Spell Checker

Extended Deadline: The deadline for this assignment has been extended to Monday, 25 October 9:00 PM. You may still use a three hour grace period (until 11:59 PM), but you may not use any late days. Since many of you have been working very hard on this and are finished or close to finishing, we will also give an additional point of extra credit to submissions received prior to the original deadline (Thursday, 21 October 9:00 PM). Any assignment submitted by the extended deadline (Monday) will be eligible for the extra credit options at the end of the assignment.

Goals



Submission

Submit LinkedList.java, MRUList.java, Dictionary.java, SpellChecker.java and a completed readme_spellchecker.txt using the submission link on the left. Extra credit: submit a zip file named extra.zip that contains a complete version of your program (all .java files) based on Java generics where LinkedList is based on the GenericList.java interface (described below).

Written problem 1 - According to the spell checker assignment page, what is the extended deadline?
Written problem 2 - Carry on the spell checker assignment page, beginning after its final sentence.
The material after this point comes from a different source.

Data -

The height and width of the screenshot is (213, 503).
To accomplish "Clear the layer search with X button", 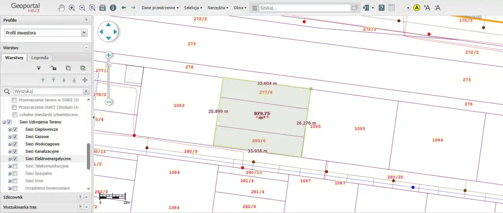I will pos(86,91).
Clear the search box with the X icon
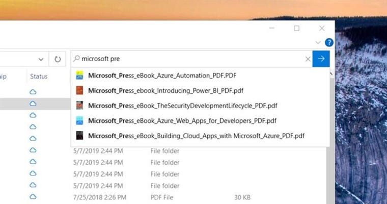 308,59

Exercise output 1 - Monday, 25 October 9:00 PM.

Exercise output 2 -
Introduction

A spell checker is a common application used in conjunction with document preparation. Essentially, the spell checker will maintain a dictionary of words that are spelled correctly. Then, it will go through every word in a given text document and check if that word is found in the dictionary. If it is not found, then the word is assumed to be spelled incorrectly.

Since documents typically focus on one subject, many words in a document are often repeated. Hence, it makes sense that checking the spelling of repeated words should be made as fast as possible. In this project you will implement a rudimentary spell checker that provides for faster access to frequently used words. This fast access can be provided in the manner that we organize the dictionary.

The dictionary will be implemented as an array of 26 Lists; each list will contain the words that start with a particular letter of the alphabet. To spell check a particular word (e.g., "computer"), the program will locate the appropriate list (e.g., the list of words beginning with "C") and then check to see whether the word is contained in the list. As the spell checker runs, it will dynamically reorganize the dictionary so that frequently used words are at the front of their respective lists, enabling them to be found quickly the next time those words appear.

In this assignment, you will implement two variations of the list Abstract Data Type (ADT):
  1. a linked list, exactly as we discussed in class.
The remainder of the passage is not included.